Supplied text:
= = = =

A Consulting Report in Intermediate Microeconomics

Context

Undergraduate microeconomics education often involves essay-based assessments. Such assessments typically fail to develop employability skills. I designed and evaluated an authentic assessment as an alternative to essays: the “Economics Consulting Report”.

The assessment was used on a core Intermediate Microeconomics (2nd year undergraduate) module with 287 students. Students were asked to imagine they work at an economics consultancy and to develop a model using Expected Utility Theory to advise their client on what to do in the face of uncertainty.

Process

Students were free to choose whatever client and problem they liked. This really encouraged engagement with real world problems. Many students chose firms making choices in light of Brexit uncertainty, while others chose clients closer to their personal interests e.g. a football manager deciding which players to buy. Regardless of their choice, this personalisation meant students were very engaged in applying economics to the real world.

Writing a consulting report for their client immediately implied they developed a number of skills. First, while their theoretical model may be complex, they had to find ways to explain it in simple language to a non-economist (their client). Second, in deciding what to analyse they developed commercial awareness in thinking what their client would care about. This was particularly valuable in teaching students about the value of general theory and comparative statics. Third, this assessment was unlike most of assessments they had done thus far in their degree. It is particularly challenging to develop an independent theoretical model, have sufficient time to write up a report about their model etc. All developing valuable employability skills.

= = = =

What to work on: According to the passage on the Economics Consulting Report above, what theory did students use to build the model that advised their client?

Given data:

= = = =

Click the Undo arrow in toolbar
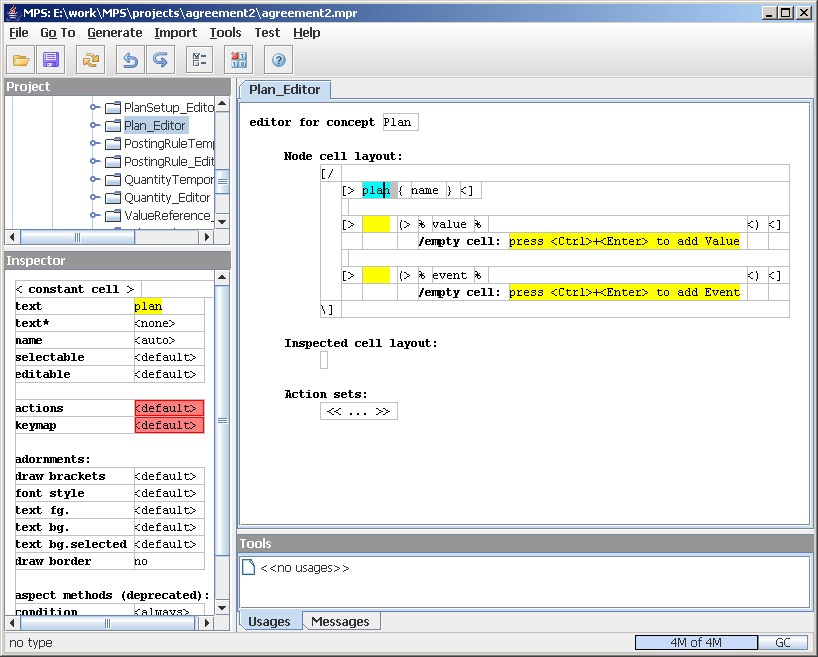The width and height of the screenshot is (818, 657). (130, 60)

= = = =

Solution for this task: Expected Utility Theory.